2007: A Pissant Little Drought By Historical Standards

As your front law withers from the effects of prolonged drought and unseasonably high temperatures, just be glad you didn’t live in Virginia in 1607. It turns out that the Jamestown settlers had it a lot worse. As you prepare to dine on turkey this Thanksgiving, just remember: 400 years ago, Capt. John Smith and his buddies were starving.

Several years ago, Debra Willard, a Reston-based paleoecologist, and her colleagues at the U.S. Geological Survey analyzed sediment cores from around the Chesapeake Bay, using pollen and dinoflagellate cysts (a type of algae) as indicators of regional precipitation, estuarine salinity and dissolved oxygen. They found that the Bay region, over the past several thousand years, has gone through broad cycles of wet and dry periods. These dry periods lasted for centuries: the first from 200 B.C. to 300 A.D., the second from 800 to 1200 A.D., with two more extended dry intervals around 1400 and 1600 A.D., she wrote in “Late-Holocene climate and ecosystem history from Chesapeake Bay sediment cores, USA.”
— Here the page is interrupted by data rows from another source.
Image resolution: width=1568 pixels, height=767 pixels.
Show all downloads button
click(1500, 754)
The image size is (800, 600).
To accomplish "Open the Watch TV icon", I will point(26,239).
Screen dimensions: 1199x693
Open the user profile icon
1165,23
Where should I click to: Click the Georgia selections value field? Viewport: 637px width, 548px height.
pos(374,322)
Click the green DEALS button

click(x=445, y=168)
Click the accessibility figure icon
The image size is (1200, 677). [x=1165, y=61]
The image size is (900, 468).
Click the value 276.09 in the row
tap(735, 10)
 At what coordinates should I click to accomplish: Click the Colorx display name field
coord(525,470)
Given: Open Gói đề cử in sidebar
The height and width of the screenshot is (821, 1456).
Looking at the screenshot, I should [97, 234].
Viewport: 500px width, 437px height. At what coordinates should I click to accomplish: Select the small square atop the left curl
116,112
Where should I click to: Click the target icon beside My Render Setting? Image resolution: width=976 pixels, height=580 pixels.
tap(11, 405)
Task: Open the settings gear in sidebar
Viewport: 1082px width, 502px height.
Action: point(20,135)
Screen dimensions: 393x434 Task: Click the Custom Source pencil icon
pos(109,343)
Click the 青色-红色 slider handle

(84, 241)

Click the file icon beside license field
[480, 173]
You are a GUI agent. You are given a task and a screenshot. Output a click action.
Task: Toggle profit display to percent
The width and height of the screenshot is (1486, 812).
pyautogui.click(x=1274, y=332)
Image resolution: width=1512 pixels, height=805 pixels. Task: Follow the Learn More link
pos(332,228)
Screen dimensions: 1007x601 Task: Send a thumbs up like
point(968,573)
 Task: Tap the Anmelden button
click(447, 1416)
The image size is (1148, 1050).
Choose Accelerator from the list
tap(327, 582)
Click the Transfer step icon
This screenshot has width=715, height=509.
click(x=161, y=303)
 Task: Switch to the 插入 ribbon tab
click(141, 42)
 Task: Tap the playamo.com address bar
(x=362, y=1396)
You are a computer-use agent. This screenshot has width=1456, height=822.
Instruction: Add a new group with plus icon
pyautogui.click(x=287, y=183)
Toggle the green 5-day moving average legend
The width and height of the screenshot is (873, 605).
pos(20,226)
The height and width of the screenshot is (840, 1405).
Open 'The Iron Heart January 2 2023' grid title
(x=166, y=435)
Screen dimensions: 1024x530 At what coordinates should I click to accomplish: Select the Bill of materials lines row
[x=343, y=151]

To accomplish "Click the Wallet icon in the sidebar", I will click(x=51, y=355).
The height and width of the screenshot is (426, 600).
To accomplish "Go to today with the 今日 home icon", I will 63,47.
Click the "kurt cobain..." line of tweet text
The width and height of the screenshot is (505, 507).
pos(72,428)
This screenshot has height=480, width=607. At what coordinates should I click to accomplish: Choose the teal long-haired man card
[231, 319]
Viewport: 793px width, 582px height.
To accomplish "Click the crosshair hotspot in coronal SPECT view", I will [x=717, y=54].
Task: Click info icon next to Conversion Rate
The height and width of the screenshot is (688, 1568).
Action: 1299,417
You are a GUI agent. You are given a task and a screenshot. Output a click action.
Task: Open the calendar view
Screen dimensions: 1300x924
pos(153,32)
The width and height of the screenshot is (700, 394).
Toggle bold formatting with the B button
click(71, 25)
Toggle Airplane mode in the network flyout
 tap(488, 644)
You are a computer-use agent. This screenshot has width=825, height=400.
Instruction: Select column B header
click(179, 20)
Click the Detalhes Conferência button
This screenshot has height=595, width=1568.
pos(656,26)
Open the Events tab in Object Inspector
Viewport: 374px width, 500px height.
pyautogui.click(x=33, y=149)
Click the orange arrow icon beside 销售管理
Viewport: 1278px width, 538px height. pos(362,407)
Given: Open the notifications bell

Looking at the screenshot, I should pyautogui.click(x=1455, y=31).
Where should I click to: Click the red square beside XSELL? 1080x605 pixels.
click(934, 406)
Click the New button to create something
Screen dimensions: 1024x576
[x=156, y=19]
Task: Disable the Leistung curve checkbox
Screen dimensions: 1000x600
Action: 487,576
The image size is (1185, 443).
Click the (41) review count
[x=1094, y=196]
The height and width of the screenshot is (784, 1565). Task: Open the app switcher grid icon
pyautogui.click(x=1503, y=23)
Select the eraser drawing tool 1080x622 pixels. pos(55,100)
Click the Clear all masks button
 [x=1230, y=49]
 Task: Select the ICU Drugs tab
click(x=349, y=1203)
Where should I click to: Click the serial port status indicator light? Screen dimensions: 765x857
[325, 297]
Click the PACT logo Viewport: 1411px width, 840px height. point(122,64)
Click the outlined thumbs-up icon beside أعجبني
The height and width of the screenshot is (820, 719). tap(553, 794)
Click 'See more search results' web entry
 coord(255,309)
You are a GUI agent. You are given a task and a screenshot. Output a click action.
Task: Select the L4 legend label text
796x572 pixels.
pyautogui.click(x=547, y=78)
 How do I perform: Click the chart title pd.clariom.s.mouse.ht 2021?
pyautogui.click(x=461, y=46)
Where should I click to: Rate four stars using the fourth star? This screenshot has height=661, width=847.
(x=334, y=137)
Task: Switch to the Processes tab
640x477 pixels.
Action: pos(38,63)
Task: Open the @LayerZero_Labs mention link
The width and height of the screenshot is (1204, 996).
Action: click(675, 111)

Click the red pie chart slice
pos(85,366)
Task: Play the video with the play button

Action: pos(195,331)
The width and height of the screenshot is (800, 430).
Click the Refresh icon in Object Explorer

The first English settlers in North America apparently had the bad luck to establish colonies during a period of severe drought, according to S. Fred Singer and Dennis T. Avery in their book, “Unstoppable Global Warming.” The settlers at Roanoke Colony in North Carolina arrived in 1587, they write. Tree ring data indicate the most extreme growing-season drought in 800 years.

“This drought persisted for 3 years, from 1587 to 1589, and is the driest 3-year episode in the entire 800-year construction. The tree ring reconstruction also indicates that the settlers of Jamestown Colony had the monumental bad luck to arrive in April 1607 during the driest 7-year period in 770 years.”

Prolonged droughts have been a feature of the Mid-Atlantic climate for millennia. I could find no mention of anything comparable to 1607 drought conditions in the 400 years since. Apparently, we’re still basking in the wet curve of the climatic cycle. But it may not be long before we swing back to another extended dry period.

I could handle the change if Virginia wound up with a climate like southern California. But if we combine years of drought with the same old summer heat and mugginess, I just may have to move to New Zealand.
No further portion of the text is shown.